Food stories often chase novelty, but this one works because fish and chips are not novel. They are embedded in Friday-night routines, beach trips, school holidays, late work nights and small-town main streets. A wrapped parcel of fish and chips can be cheap, communal and easy to carry. That makes it culturally important even when it seems too ordinary to notice.
The Pomeroy story is also a reminder that national staples usually start as local business experiments. A fishmonger needs supply, customers, equipment, oil, potatoes, a place to sell and enough demand to keep the idea alive. If the food catches on, later generations forget the risk and remember only the habit. That is how many food traditions become invisible: they succeed so completely that people stop asking where they came from.

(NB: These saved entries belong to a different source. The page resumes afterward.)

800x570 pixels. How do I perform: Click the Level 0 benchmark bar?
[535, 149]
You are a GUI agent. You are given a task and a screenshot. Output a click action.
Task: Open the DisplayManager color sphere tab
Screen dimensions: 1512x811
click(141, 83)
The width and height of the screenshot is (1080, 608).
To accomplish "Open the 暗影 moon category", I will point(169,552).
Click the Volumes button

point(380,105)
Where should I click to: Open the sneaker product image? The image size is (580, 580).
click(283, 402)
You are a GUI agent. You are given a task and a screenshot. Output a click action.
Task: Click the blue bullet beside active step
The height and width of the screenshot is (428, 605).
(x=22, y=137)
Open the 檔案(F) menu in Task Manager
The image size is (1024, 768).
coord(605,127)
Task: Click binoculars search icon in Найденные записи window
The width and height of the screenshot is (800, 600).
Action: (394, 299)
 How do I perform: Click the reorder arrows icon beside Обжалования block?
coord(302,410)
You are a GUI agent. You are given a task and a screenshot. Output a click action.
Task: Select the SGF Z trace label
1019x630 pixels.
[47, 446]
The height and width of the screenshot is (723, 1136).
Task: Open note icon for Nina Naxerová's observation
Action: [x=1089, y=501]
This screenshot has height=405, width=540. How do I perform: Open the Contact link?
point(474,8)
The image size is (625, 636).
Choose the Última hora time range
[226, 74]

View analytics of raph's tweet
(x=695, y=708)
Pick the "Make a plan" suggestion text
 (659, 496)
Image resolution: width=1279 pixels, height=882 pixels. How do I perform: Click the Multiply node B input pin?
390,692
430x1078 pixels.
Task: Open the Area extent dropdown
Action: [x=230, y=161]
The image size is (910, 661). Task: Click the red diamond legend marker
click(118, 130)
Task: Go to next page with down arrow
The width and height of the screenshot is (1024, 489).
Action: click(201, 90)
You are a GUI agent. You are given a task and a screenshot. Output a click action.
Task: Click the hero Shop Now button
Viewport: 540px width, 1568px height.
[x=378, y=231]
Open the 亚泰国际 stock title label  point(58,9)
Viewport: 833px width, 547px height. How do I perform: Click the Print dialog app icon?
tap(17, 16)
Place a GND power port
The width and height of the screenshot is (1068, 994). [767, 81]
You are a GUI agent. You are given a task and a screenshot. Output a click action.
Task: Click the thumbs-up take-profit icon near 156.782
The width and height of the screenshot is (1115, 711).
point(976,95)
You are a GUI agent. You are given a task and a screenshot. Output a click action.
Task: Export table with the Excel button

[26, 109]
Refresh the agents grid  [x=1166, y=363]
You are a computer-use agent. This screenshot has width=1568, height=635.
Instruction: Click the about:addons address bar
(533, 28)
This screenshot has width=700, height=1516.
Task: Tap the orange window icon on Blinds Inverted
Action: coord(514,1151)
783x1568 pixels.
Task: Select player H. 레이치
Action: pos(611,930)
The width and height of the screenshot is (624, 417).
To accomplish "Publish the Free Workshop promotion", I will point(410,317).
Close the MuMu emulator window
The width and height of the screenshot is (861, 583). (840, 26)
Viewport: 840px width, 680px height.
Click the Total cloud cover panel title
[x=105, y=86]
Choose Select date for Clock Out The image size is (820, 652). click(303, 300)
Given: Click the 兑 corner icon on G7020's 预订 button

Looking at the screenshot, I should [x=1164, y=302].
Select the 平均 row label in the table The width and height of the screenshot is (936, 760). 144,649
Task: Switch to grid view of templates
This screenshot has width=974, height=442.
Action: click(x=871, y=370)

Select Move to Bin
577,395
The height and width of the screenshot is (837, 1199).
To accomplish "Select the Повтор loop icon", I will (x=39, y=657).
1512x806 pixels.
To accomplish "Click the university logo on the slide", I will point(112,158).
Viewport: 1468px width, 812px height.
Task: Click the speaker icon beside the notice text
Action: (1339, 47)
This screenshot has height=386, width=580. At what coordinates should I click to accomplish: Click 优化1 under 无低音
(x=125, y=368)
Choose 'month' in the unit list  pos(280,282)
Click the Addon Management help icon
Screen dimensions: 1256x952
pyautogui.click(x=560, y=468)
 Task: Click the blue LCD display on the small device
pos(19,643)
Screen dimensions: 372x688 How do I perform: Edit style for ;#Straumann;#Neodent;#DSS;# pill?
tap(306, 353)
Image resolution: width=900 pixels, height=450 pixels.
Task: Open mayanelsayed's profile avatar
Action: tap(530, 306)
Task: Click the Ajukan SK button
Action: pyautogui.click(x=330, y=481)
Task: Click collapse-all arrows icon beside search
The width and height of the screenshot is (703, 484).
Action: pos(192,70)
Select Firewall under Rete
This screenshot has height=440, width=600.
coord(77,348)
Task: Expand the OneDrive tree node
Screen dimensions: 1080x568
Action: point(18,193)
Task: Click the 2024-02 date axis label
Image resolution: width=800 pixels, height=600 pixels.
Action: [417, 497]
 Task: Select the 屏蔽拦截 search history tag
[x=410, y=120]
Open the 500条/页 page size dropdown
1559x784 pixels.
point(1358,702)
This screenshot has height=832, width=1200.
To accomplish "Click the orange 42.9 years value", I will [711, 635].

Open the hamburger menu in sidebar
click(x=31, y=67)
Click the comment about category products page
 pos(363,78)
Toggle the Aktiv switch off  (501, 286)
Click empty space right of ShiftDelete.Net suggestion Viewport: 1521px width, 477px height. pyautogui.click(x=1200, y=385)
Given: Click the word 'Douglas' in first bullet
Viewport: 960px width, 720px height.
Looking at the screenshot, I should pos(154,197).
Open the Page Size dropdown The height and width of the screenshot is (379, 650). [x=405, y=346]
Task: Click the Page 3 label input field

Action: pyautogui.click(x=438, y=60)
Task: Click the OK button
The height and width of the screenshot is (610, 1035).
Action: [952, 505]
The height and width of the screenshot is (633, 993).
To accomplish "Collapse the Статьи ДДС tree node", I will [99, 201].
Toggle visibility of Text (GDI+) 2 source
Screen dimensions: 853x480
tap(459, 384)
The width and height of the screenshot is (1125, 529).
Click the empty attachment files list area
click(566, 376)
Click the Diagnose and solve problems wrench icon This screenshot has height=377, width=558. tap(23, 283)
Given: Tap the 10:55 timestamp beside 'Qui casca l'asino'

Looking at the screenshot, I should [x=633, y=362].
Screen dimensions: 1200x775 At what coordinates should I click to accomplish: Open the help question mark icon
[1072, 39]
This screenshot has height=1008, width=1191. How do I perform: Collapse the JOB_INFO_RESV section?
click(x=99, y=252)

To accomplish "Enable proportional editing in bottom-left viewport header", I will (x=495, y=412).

New Zealand's coastal geography helped the dish make sense. Fish was available, potatoes were familiar and a hot fried meal fitted working-class and family budgets. The combination could travel across suburbs and towns without needing fine-dining infrastructure. A fish-and-chip shop did not have to explain itself for long. People understood the offer quickly.
The story also fits a wider food-and-drink moment in 2026. Hospitality operators are under pressure from costs, labour, rent and cautious customers, while diners still want comfort, value and local identity. Fish and chips sit at the crossroads of those pressures. A good shop can be beloved, but it still has to manage seafood prices, oil costs, wages, packaging, rent and changing consumer expectations about quality and sustainability.
Sustainability is the modern layer that early operators did not face in the same way. Today's customers increasingly ask what fish they are eating, where it came from and whether the catch is responsible. A staple can stay familiar while the supply chain changes around it. The future of fish and chips will depend on whether operators can keep the meal affordable and comforting while responding to better information about fisheries and waste.
There is a social point too. Fish and chips are often eaten together rather than plated individually. People share scoops, pass sauce, argue over crisp pieces and eat from paper at parks, beaches and kitchen tables. That shared informality gives the meal a place in memory that a more polished restaurant dish may not achieve.
Pomeroy's story matters because it gives a name and a human path to something New Zealanders can otherwise treat as background. Behind every ordinary food habit is someone who supplied, cooked, sold or popularised it first. In that sense, the history of fish and chips is also a history of small business, appetite and the everyday ways a country learns what it likes to eat.